DARU Journal of Pharmaceutical Sciences
- Discipline: Pharmaceutical sciences
- Language: English
- Edited by: Mohammad Abdollahi

Publication details
- History: 1990–present
- Publisher: Springer Science+Business Media on behalf of Tehran University of Medical Sciences (Iran)
- Frequency: Monthly
- Open access: Hybrid
- Impact factor: 2.8 (2025)

Standard abbreviations
- ISO 4: DARU J. Pharm. Sci.

Indexing
- ISSN: 1560-8115 (print) 2008-2231 (web)
- OCLC no.: 61283828

Links
- Journal homepage;

= DARU Journal of Pharmaceutical Sciences =

DARU Journal of Pharmaceutical Sciences is a hybrid open-access peer-reviewed medical journal that was established in 1990 in Iran. It covers all aspects of the pharmaceutical sciences. The editor-in-chief is Mohammad Abdollahi. From 2018 the journal is published by Springer Science+Business Media on behalf of Tehran University of Medical Sciences.

==History==
The journal was established as a Persian language journal in 1990. English abstracts were included in 1995, and the language changed to English in 1999. In 2012, the journal moved to open access with BioMed Central, which lasted until 2017.
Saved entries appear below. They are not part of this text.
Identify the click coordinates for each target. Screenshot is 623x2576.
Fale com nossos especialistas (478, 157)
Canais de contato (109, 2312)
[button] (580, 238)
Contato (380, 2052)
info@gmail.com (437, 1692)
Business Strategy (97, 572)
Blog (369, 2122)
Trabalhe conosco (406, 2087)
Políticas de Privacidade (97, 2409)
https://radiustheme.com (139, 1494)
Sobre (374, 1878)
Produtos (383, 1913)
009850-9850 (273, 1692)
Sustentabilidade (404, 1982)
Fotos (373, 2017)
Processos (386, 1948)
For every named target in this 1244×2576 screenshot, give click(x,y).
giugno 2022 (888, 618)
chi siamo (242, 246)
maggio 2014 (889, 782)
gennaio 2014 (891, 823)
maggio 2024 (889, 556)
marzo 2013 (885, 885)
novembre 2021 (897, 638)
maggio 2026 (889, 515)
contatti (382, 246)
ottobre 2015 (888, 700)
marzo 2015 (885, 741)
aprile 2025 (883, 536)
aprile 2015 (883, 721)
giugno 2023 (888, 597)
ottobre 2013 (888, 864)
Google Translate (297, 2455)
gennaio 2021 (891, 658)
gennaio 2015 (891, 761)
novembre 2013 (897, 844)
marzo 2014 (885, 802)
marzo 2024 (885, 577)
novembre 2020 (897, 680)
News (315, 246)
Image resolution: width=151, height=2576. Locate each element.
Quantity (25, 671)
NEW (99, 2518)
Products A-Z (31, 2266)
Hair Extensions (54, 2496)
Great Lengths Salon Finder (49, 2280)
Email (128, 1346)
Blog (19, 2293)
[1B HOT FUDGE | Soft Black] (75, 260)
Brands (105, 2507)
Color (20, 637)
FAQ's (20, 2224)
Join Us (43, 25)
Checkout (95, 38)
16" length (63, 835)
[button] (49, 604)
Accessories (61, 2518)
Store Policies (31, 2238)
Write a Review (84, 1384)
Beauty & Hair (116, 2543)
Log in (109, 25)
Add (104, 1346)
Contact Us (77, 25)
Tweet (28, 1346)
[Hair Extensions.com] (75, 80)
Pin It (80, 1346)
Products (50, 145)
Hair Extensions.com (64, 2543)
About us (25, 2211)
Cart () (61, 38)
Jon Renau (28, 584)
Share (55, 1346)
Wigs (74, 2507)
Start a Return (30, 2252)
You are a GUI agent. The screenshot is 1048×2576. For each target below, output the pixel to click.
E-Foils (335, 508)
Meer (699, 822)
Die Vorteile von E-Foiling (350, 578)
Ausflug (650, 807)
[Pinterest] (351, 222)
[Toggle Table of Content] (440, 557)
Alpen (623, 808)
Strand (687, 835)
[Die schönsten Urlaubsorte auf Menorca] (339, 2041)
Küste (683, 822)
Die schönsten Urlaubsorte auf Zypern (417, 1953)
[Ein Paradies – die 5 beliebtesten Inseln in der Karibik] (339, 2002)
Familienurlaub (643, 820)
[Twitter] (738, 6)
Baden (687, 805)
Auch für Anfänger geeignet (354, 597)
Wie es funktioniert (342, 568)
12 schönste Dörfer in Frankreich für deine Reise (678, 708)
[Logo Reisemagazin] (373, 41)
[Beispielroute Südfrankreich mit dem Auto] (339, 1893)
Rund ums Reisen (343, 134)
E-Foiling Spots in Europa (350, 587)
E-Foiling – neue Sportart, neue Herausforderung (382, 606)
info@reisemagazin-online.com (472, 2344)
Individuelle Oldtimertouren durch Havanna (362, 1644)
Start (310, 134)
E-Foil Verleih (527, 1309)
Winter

==Abstracting and indexing==
The journal is indexed and abstracted in:

- Biological Abstracts
- BIOSIS
- CAB Abstracts
- Chemical Abstracts Service
- EBSCO databases
- Excerpta Medica/EMBASE
- Global Health
- Science Citation Index Expanded
- Scopus

According to the Journal Citation Reports, the journal has a 2025 impact factor of 2.8.

== Individual papers ==
In November 2025 Retraction Watch reported that the journal published a paper co-authored by the editor-in-chief that contained fabricated references, repetitive language and other characteristics of AI generated text. Springer Nature flagged the paper on unespecific concerns.